Some lawmakers said these “sideboards” are necessary to ensure that genuine family farms — rather than investors — benefit from estate tax relief, which is why they opposed SB 498.
“This revision allows some loopholes that make this device vulnerable to use by folks who are more speculators than they are family farmers,” said Sen. Jeff Golden, D-Ashland.
The existing tax credit is a “well-crafted vehicle” for the purpose of keeping farm, forestry and fishing operations in family hands, he said.
However, the current restrictions can unexpectedly disqualify farm families from taking advantage of the credit if asset values change by the time an estate’s owner dies, Mannix said.
“It’s hard to predict whether your descendants are going to be able to use the credit,” he said.
For example, an estate’s value may appreciate beyond the $15 million threshold, or the natural resource assets may depreciate below 50% of its total value.
How exemption works
Under SB 498, the tax exemption would apply regardless of the estate’s total worth or its proportion of natural resource properties — however, only the natural resource assets can benefit from the provision.
Anything beyond that would be taxed at the rate of 10-16% depending on total adjusted value.
“It’s a much cleaner approach. It’s designed to be simple,” Mannix said, adding that the existing tax credit will also remain available.
Not everybody is thrilled with the new approach, which has come under fire for potentially helping “billionaire” investors and the “heirs of gentlemen farms.”
Tax Fairness Oregon, an advocacy group that opposes special interest tax cuts, argues that a diversified estate worth a hundred million dollars or more could exploit the exemption and avoid taxes on $15 million worth of natural resource assets.
Supporters of SB 498 discount that argument because the bill requires that family members be actively engaged in farming, forestry or fishing.
“They were trying to make it sound like some silk stocking New Yorker can take advantage of it,” Mannix said.

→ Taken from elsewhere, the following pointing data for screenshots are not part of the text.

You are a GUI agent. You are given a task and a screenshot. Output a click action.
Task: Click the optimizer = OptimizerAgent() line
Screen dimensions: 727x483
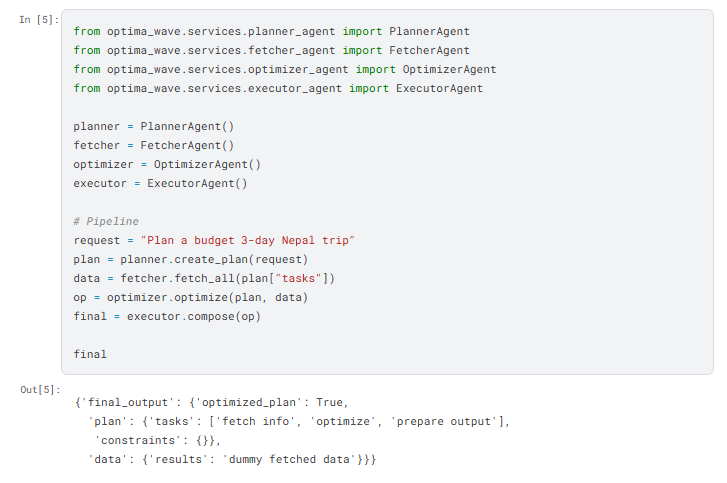click(167, 164)
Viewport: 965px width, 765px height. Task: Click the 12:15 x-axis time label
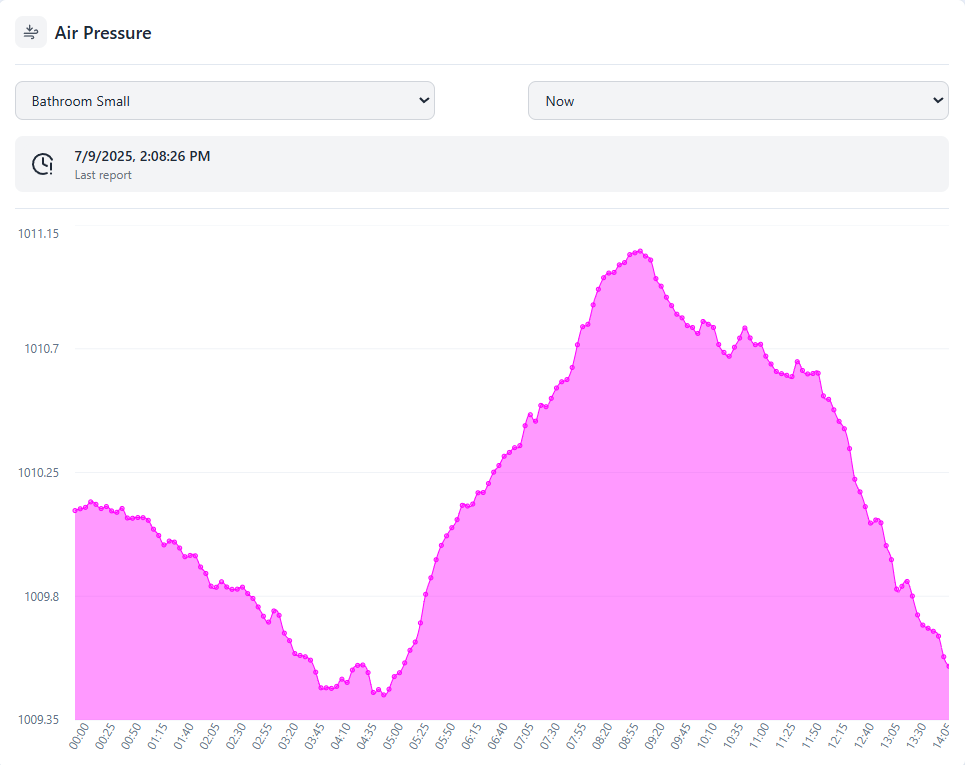(838, 738)

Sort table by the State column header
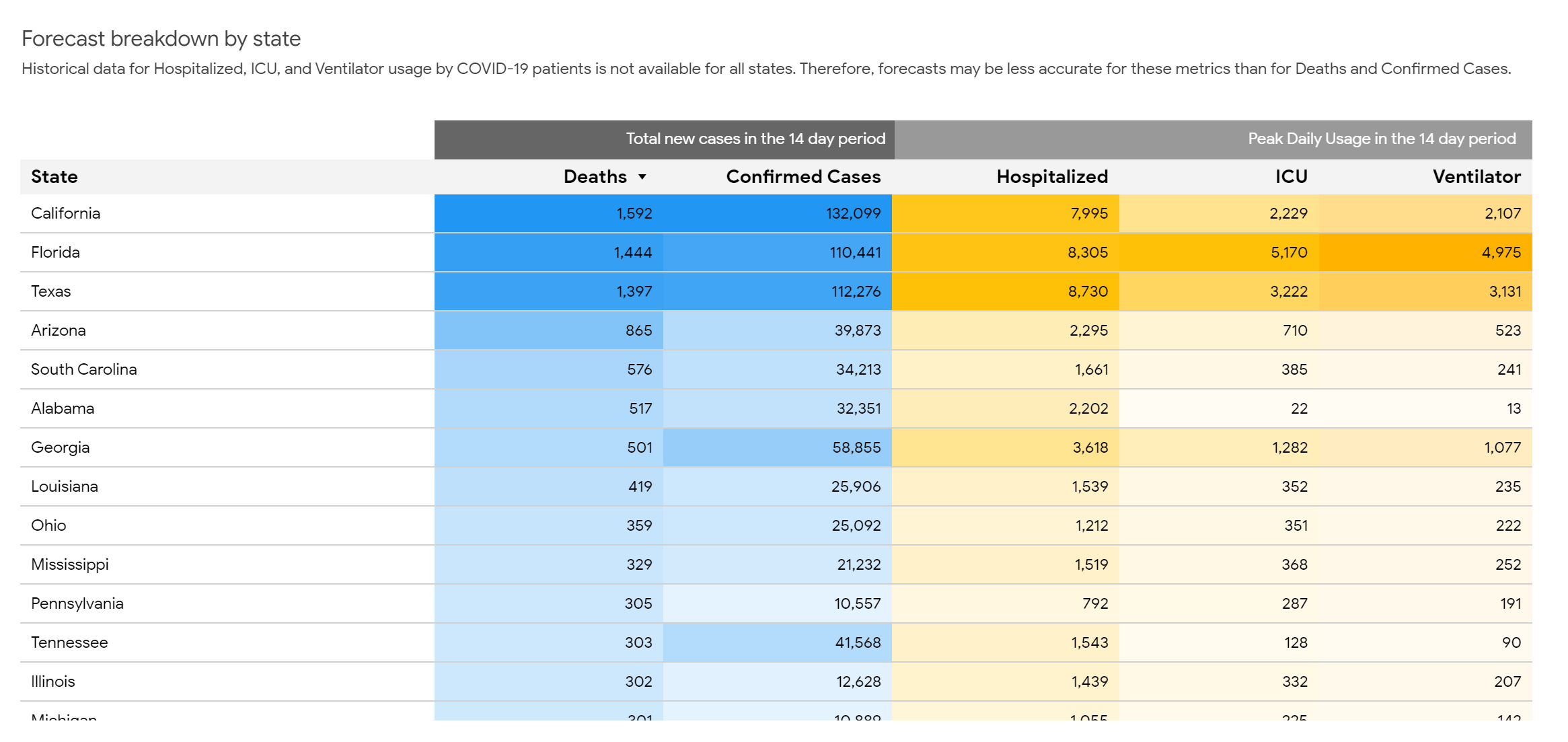pos(54,177)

For five years before and after the transfer of an estate, its owner or a family member must spent at least 75% of their days involved in farming, forestry or fishing.
The provision would still apply, for example, if the estate owner allows his grandson to operate the farm for five years before his death, and the grandson continues for at least five years afterward, Mannix said.
“You can’t have fallow farmland that for five years nobody does anything with it,” he said.
Tax Fairness Oregon worries the bar for “material participation” in natural resource activities is low and will be further weakened by the 75% time requirement.
Since there’s no case law for the time provision, it’s likely to cause confusion and require further regulation and litigation to clear up, the group said.
Critics have also raised concerns about the bill’s impact on Oregon’s tax revenues, which would decrease by $8 million in the current biennium and $15.5 million in the next biennium under the new approach.
A majority of farms are eligible to benefit from the current tax provision, while the bill opens the door to cutting taxes for much larger estates with varied asset classes, said Rep. Khanh Pham, D-Portland.
“We’ll just be protecting the very wealthy from taxes, which is not a problem we need to solve,” she said.